И разве не станет самым страшным свидетельством, пусть даже бессловесным, свидетельство его матери? Да ей достаточно предстать перед следователем и показаться ему такой, как она есть — изглоданная годами, безутешная героическая старуха!
— Мадам, ваш сын…
Ей будет довольно взгляда, выражения лица. Возможно, она добавит, склонив голову набок — как четверть часа назад, когда она сверлила его проницательным взглядом:
— Знаю… Я всегда этого ожидала…
Надо немедленно пресечь эти мысли. Он подозвал официанта:
— Еще раз то же самое…
Он слишком далеко зашел по этой страшной дороге. Завтра утром он сначала отправится в Пор-Рояль — осведомиться о состоянии луноликой девицы.

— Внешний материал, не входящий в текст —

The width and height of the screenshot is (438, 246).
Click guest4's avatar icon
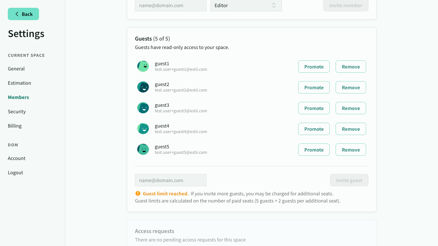(143, 129)
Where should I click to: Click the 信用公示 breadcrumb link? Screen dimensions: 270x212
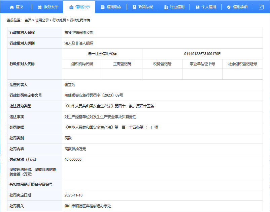click(42, 20)
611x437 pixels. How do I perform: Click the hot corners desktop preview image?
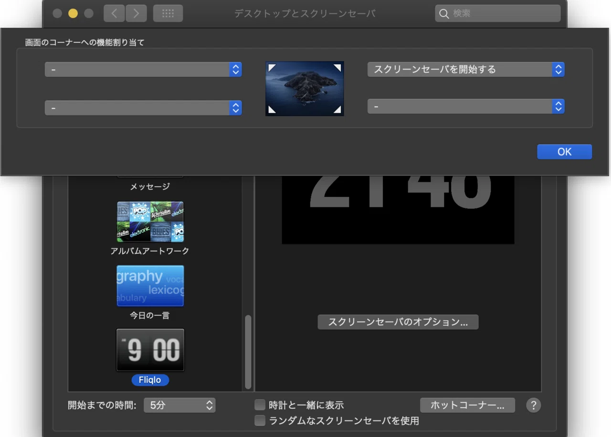(x=305, y=88)
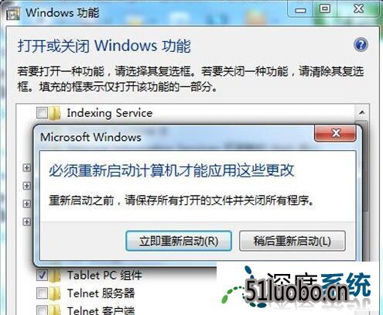Expand the fourth plus tree node
The height and width of the screenshot is (315, 383).
point(27,221)
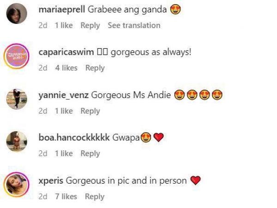
Task: View 1 like on yannie_venz's comment
Action: 64,111
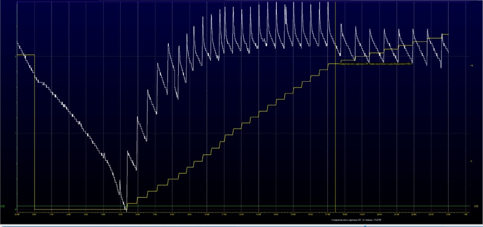
Task: Click the 3:00 time axis label
Action: tap(86, 214)
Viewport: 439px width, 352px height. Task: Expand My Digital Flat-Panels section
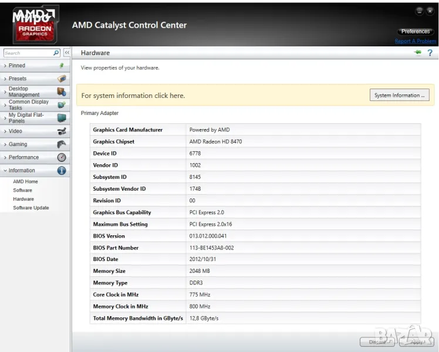[x=25, y=118]
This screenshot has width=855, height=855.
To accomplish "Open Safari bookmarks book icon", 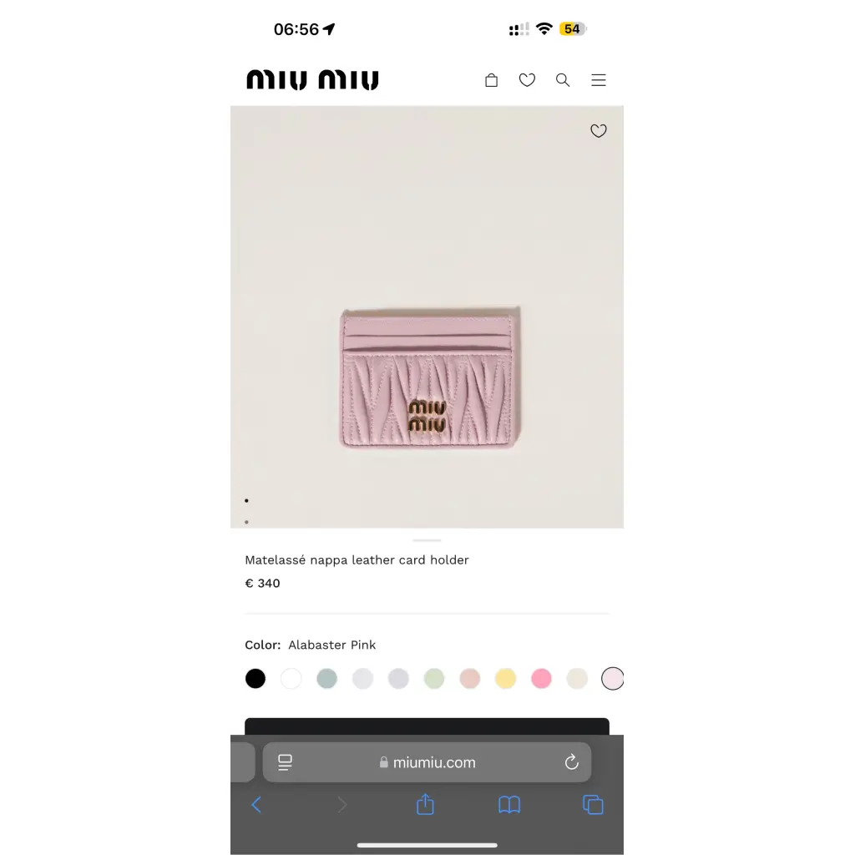I will (509, 804).
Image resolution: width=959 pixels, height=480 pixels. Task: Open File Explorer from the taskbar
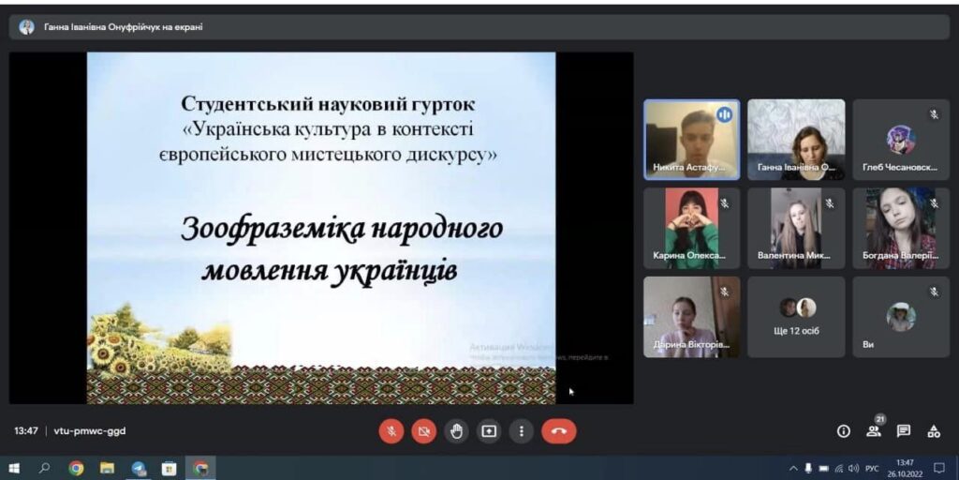tap(107, 468)
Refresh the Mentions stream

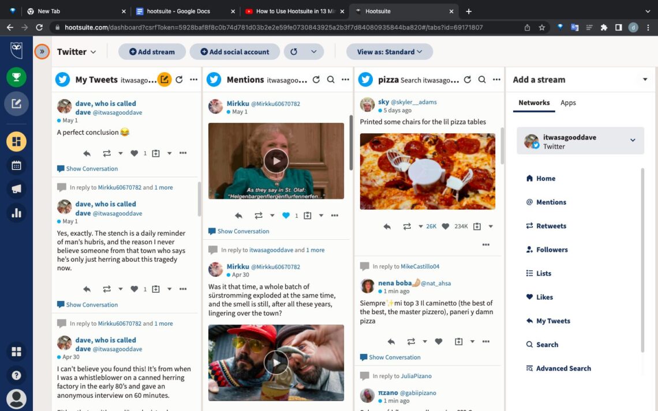click(316, 80)
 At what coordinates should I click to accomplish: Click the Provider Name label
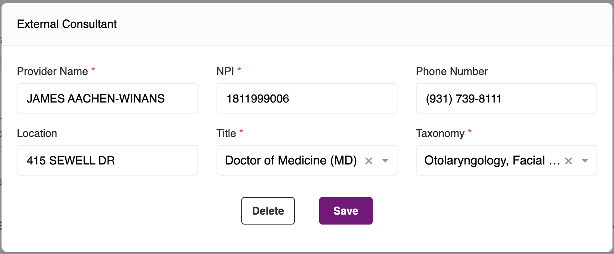click(x=52, y=72)
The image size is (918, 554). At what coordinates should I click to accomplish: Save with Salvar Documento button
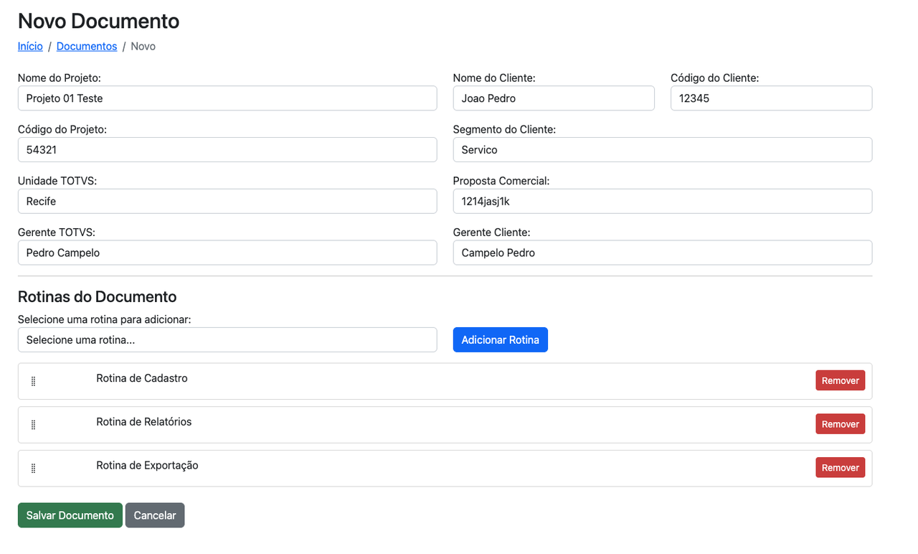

В принципе, внутримышечное введение кортизона при ее заболевании безвредно. Нужно только внимательно наблюдать за реакцией. В этом он вполне может положиться на свою ассистентку Николь Жиро.
А вдруг она ему звонила? Или звонили из клиники? Всегда может случиться непредвиденное. А он не сказал, где будет. Обычно этим ведает Вивиана, и все знают, где его можно найти.
— У вас есть телефон?
— В глубине биллиардной, налево, у туалетов. Вам надо позвонить в Париж? Дать вам жетон?